No sé cuántas horas, minutos o segundos me quedo aquí sentada. Pidiendo a quién sea que esté allí arriba, que me devuelva lo que tan egoístamente me ha robado. Tengo la sensación de que nunca volverá, de que no conseguiré mirar a otro hombre de la misma manera. Me ha arruinado para siempre, y aunque suene egoísta, eso me hace querer odiarlo.

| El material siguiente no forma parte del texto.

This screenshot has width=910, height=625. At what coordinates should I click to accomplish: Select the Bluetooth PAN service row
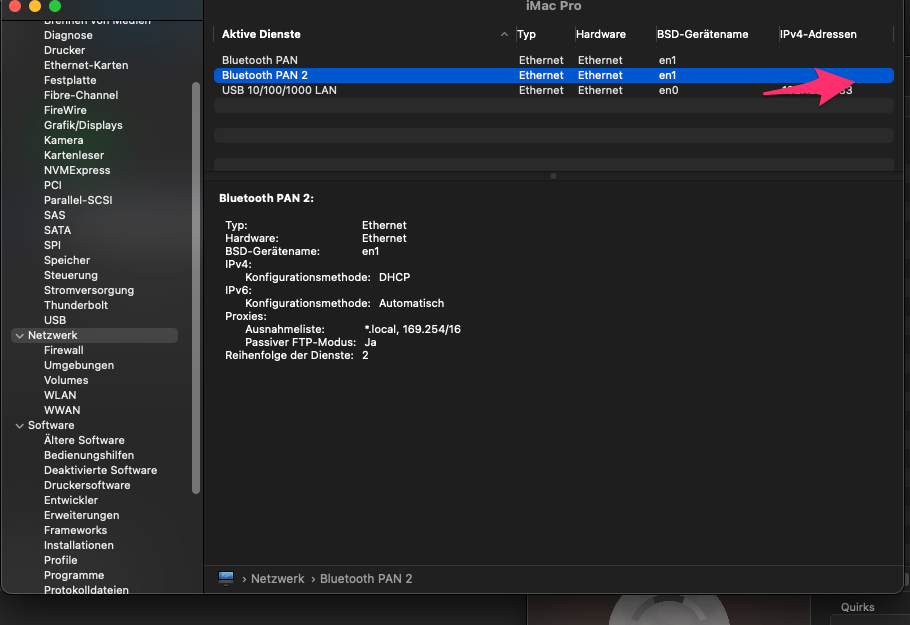(x=260, y=60)
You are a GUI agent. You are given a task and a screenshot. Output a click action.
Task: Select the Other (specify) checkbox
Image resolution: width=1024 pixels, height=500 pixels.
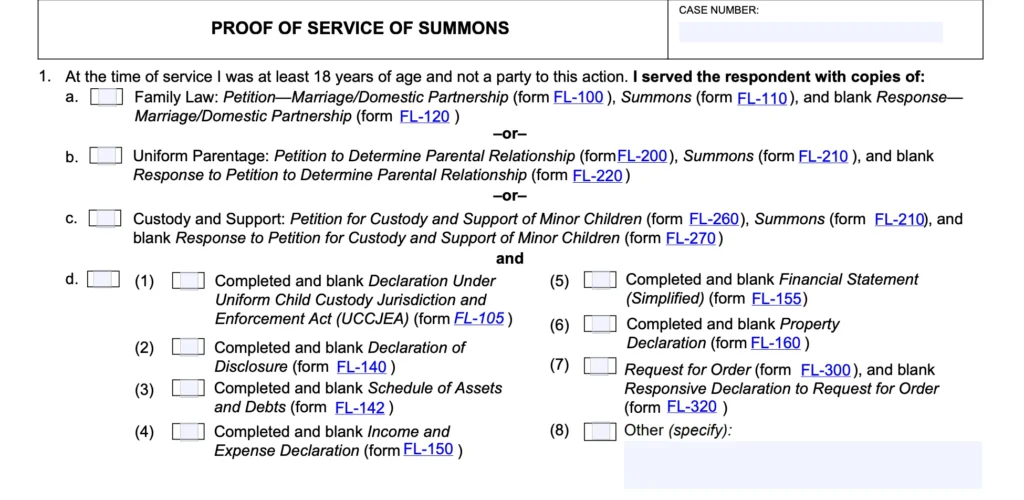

Una vez me deshago de la ropa empapada y con el llanto casi a buen recaudo, ando desnuda con los pies de plomo hacia el dormitorio. Abro el armario, dándome una bofetada su olor impregnado en cada prenda que allí cuelga inerte de las perchas. Acaricio una de sus camisas favoritas y que tantas veces me he puesto tan solo por el gusto de verlo refunfuñado, diciéndome que me quedaba mejor que a él. Con dedos temblorosos, paso mi mano por sus pantalones, el traje de boda con el que me prometió vida eterna. Promesa que no ha podido cumplir. Cierro los ojos notando avecinarse otra nueva horda de llanto, por lo que agarro una de sus camisetas y haciendo todo el esfuerzo del mundo para no desfallecer, me la pongo. La suave y perfumada tela me abraza, haciéndome sonreír al instante, al igual que lágrimas silenciosas empiezan a mojar mi cara de nuevo.

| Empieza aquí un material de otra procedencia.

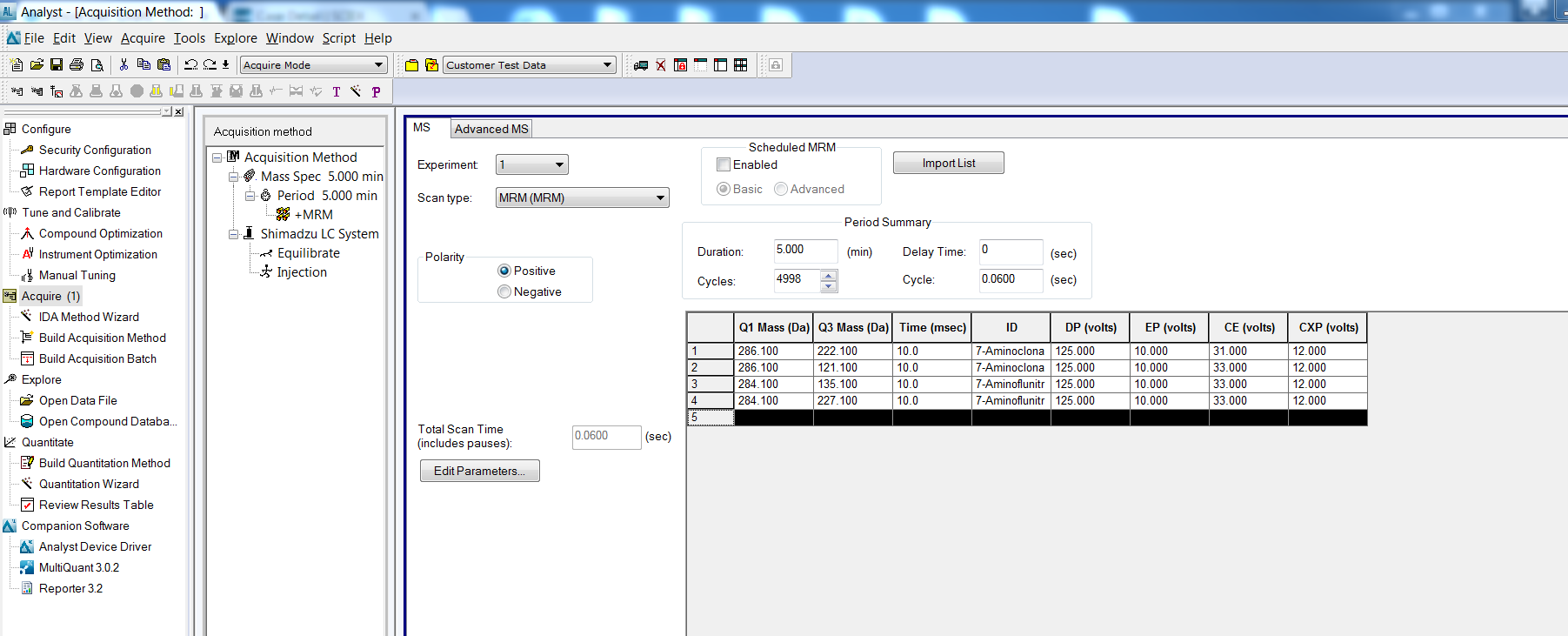
Task: Click the Print icon in the toolbar
Action: point(77,65)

Aunque suene estúpido, me siento segura, arropada y puedo sentir como aún sin verlo, está conmigo. Me acuesto abrazándome a mí misma, con nuevos recuerdos que rememorar. Deseando poder soñar con él y nunca despertar. Pero la vida es así de “hija de puta” que ni eso puede hacer por mí. Lo mismo que no le ha costado llevárselo a él, podría haberme quitado la vida a mí también.
¿Habrá algún momento en el que el dolor se vaya? La respuesta me hace daño, con el tiempo, el largo tiempo que conlleva olvidar. Si un solo día se me hace un mundo, no quiero imaginar meses y meses de agonía en donde tendré que acostumbrarme a no ver su cara soñolienta en las mañanas, su mal carácter al despertar, su beso de buenos días una vez toma su café; las bromas, las risas, el amor que prodigaba a los cuatro vientos por mí. La dicha que irradiaba cada vez que me veía, nuestras discusiones sin sentido, nuestras peleas y reproches. Todo eso se convirtió en sueños pasados, en meros recuerdos que solo en mí mente quedarán grabados.
Y con la ilusión de verlo al día siguiente, el cansancio me lleva con él. Creando una espiral de sentimientos encontrados, mi mente me hace querer ver la realidad, mi corazón se niega a despertar. Una vez más tengo que elegir entre la razón y la locura. Me pregunto quién ganará finalmente la batalla.